FIGURE 2.

Sensitivity of DLBCL lines to a IKKε/TBK1 inhibitor. A, Chemical structure of DMX3433. B and C, Dose‐response curves showing mean ± SEM cell survival (%) determined by ATP luminescence in response to treatment with DMX3433 for 48 h. IC50 (µmol/L) are shown at lower right. B, Dose‐response curves for Ly03, Ly10 and Pfeiffer (n = 3). C, Dose‐response curves for SUDHL4 (n = 1), SUDHL6 (n = 3), Toledo and Ly19 (n = 3). D and E, Nine IKKε/TBK1 inhibitors were assessed for effects on survival (determined by ATP luminescence) of the Ly10 and Ly03 cell lines.
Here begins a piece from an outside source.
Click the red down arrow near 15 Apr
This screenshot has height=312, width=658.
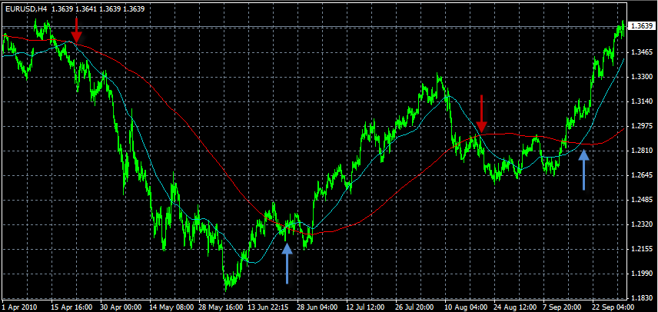[x=76, y=29]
DMX3433 is indicated by the red dot. Inhibition of cell line growth (pEC50) (y‐axis) is plotted against the concentration required for 50% inhibition (pIC50) of the purified enzyme (x‐axis) (D) TBK1 enzyme activity or (E) IKKε activity. F and G, Time course (0, 0.5, 1, 2, 4 and 8 h) showing changes in, phosphorylated RELA (serine 536) and total RELA, phosphorylated STAT3 (tyrosine 705), total STAT3in response to DMX3433 (2 µmol/L) in (F) Ly10 and (G) Ly03. The numbers below the pRELA and pSTAT3 autorads are ratios of pRELA/GAPDH:RELA/GAPDH and pSTAT3/GAPDH:STAT3/GAPDH respectively. GAPDH is a loading control. Uncropped autorads are in the Appendix.